▸ WHAT THE TASK REQUIRES
Extend the mailing-list reply about open-source committers and forking by writing what comes after its last line.

On Tue, April 25, 2006 3:19 pm, Paul Speed said:
> Sure, if just always seems to me that the "I want to be a committer"
> guys that haven't contributed any code are 100% ego.  They just want
> their name on the list.  To them, forking the code is not at all
> appealing since they only want the recognition.

Totally agree.

> And there's the other
> side of the coin, if you have some specific direction you need to take
> the code and are willing to put the work in then a fork is totally
> appropriate and if no one else uses it, well that was only a secondary
> concern anyway.

Also agree.  I think forking when you have a specific need is not a problem.

> I have several open source projects of my own and some small amount of
> "fame" due to that, but at the end of the day I still wrote those
> projects for my own needs... which makes them useful by definition.  The
> fact that others use them is icing on the cake.  (Though it is a warm
> fuzzy feeling when I go to respond to someone's post on the NWN forums
> only to see that several others have already recommended my tools...)

Same here.  All the open-source projects I started were to serve some need
that I had.  JWP has evolved into something that is trying to anticipate
the needs of others and service them, but many, maybe even most, of the
things on our to-do list are things we want to use ourselves.  That
particular part of the Apache Way has never escaped me :)

> I think people who think about having their name on the committers list
> first and "what can I do to help" second will always be frustrated and
> disappointed at an apache project.  Just my gut feeling and experience.

Agreed.

> I think there are different levels of "stake".  There is the "stake in
> the code" that your project depends on it... in an emergency, you can
> fork it.  There is the "stake in the code" that you are notionally and
> legally responsible for what is produced (ie: a committer).  The first
> is a completely single-direction dependency.  If you think about things
> from the code's perspective, it only has a stake in the committers...
> and that's only while things are still broken. ;)

Hehe... kind of scary to anthropomorphize code... SkyNet anyone?!?

▸ EXCERPTED DATA
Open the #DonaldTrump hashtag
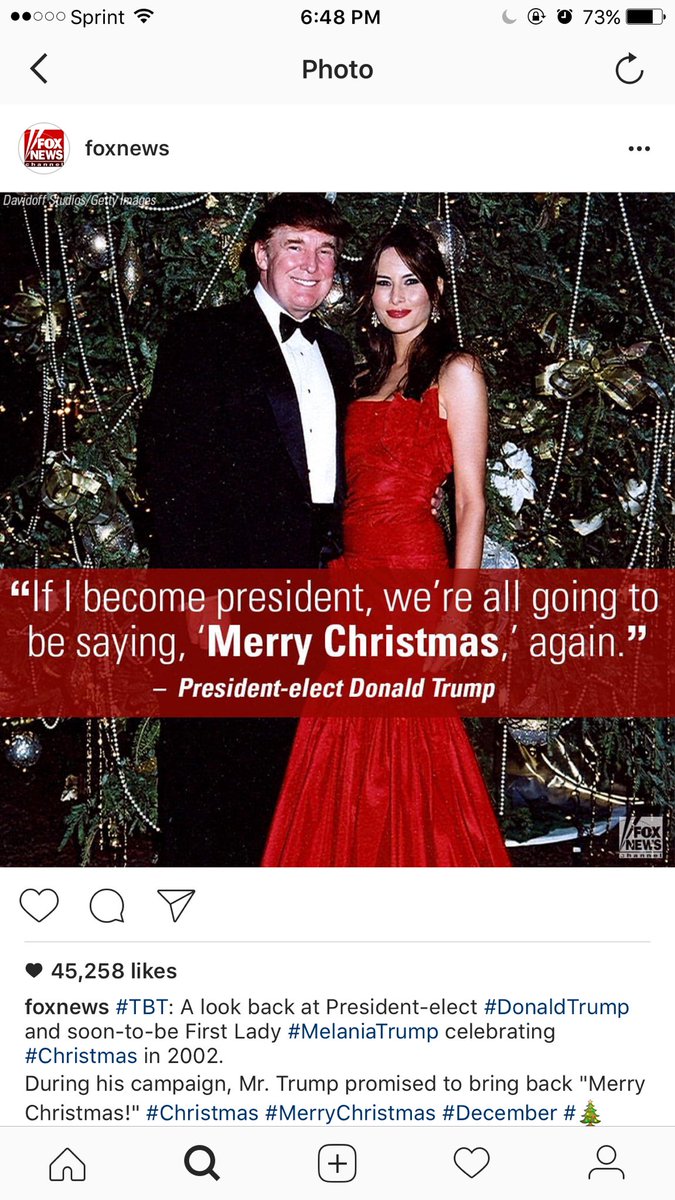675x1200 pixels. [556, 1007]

* * *

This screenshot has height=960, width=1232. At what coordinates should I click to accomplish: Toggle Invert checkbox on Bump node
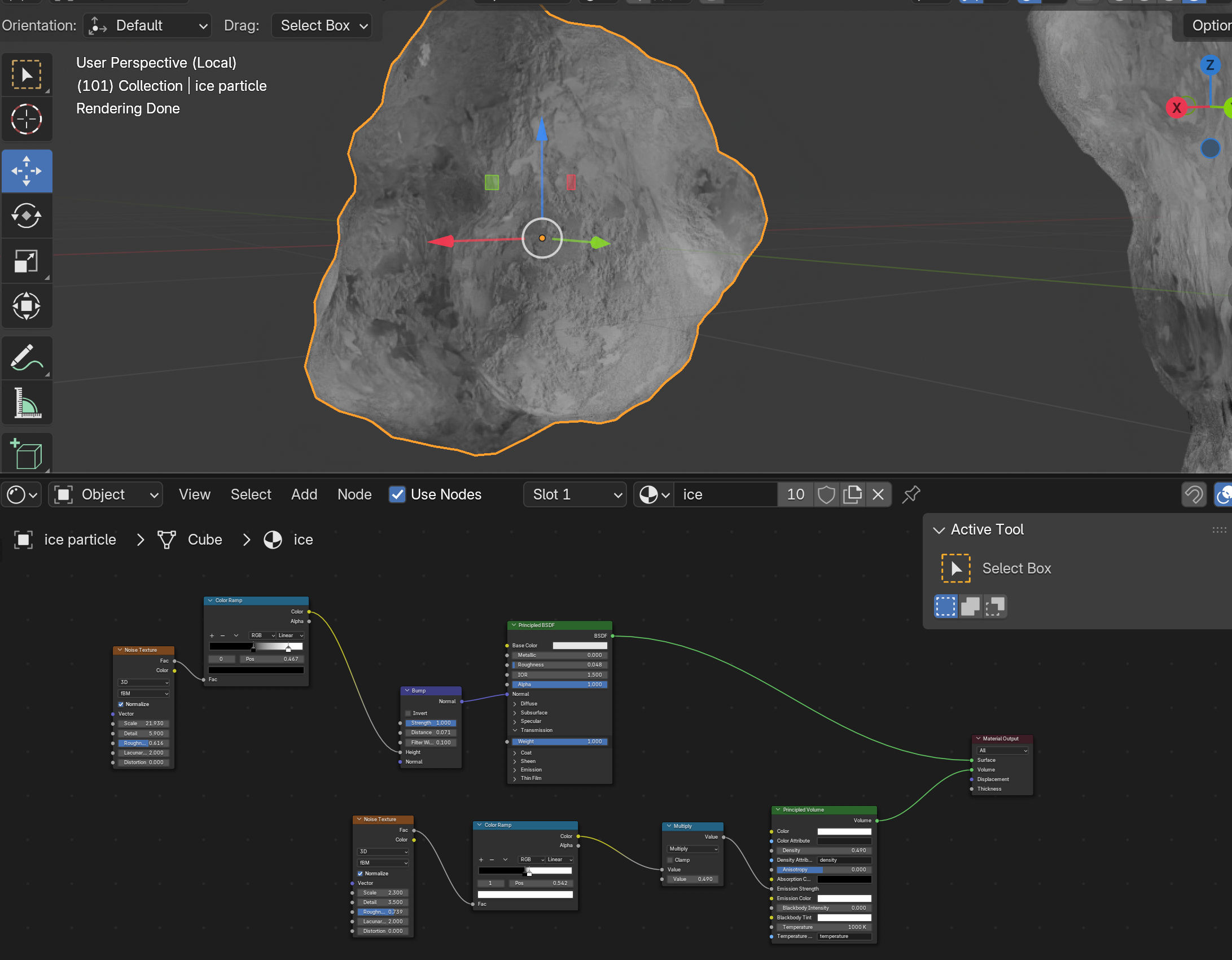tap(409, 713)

--

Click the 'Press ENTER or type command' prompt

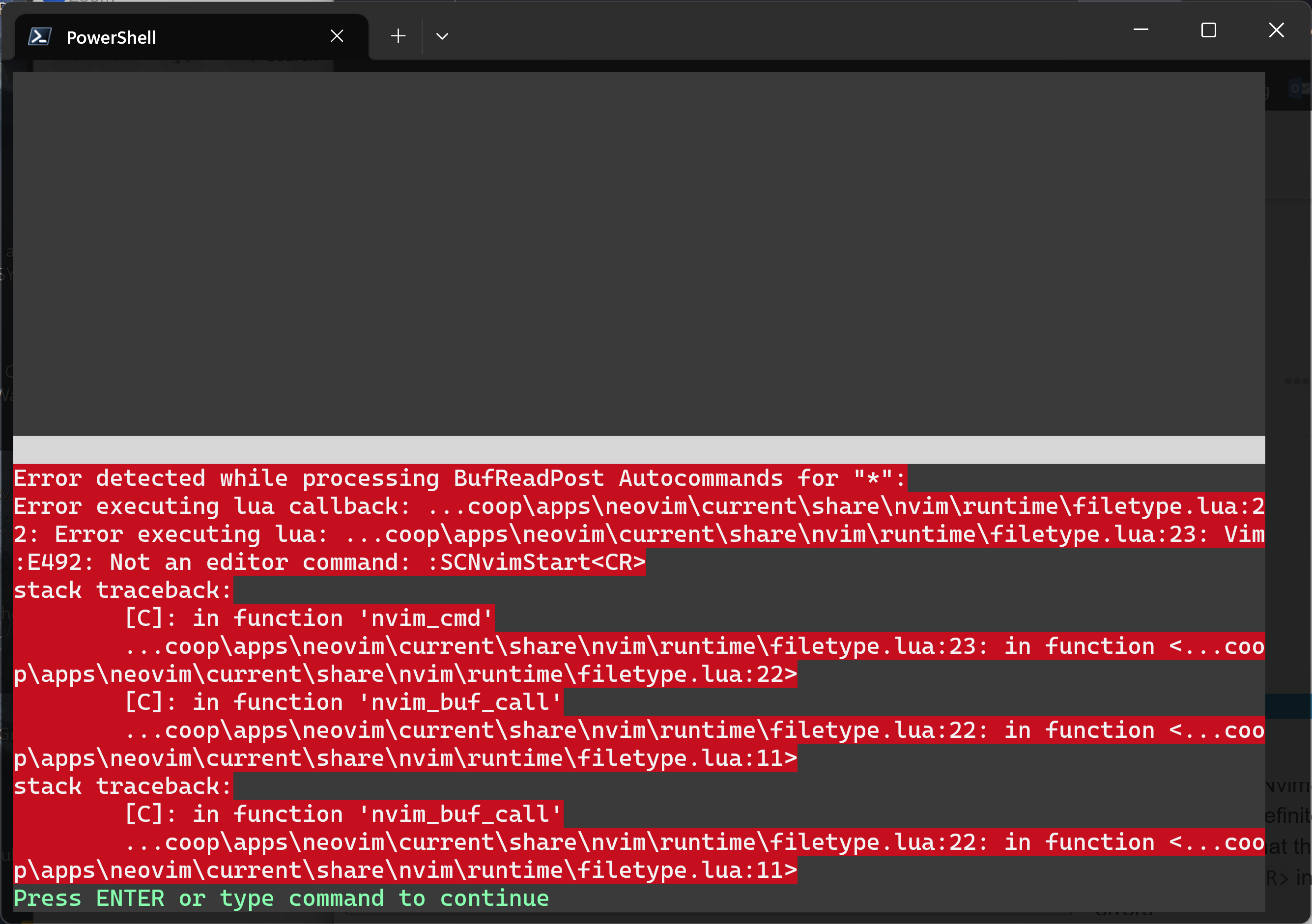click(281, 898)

▸ IN RESPONSE
>> Simply putting code out there and sharing your work is great, but going
>> back to a point I made some weeks ago, I beleive there is a
>> responsibility
>> that comes along with it when you do that.  Whether they should or not,
>> people become dependent on the project... not in a cocaine kind of way
>> of
>> course, but they are "counting on you" basically.  That to me implies
>> taking into consideration their needs and wants.  Not above your own of
>> course, but to some degree.
>
> Yeah, but see... that's almost a moralistic view.  The code only cares
> that _someone_ is using it.  So as long as it has committers that "eat
> their own dogfood" it is happy.  The committers should feel motivated to
> listen to the community because the community ideas could help them do
> their own jobs better.  But it isn't an obligation at all.  The license
> is liberal, you can fork whenever you want.

It *is* a moralistic view, I agree.  I've just always felt that
approaching things moralisticly yields better results than not, be it with
code or in life.  I already know most don't agree with me, I had the
argument with Ted a few weeks back :)  That's OK though, it's just a
different mindset, no big deal.

>> Thanks for commenting, you are always welcome as far as I'm concerned :)
>
> Sure, I always have an opinion on something. ;)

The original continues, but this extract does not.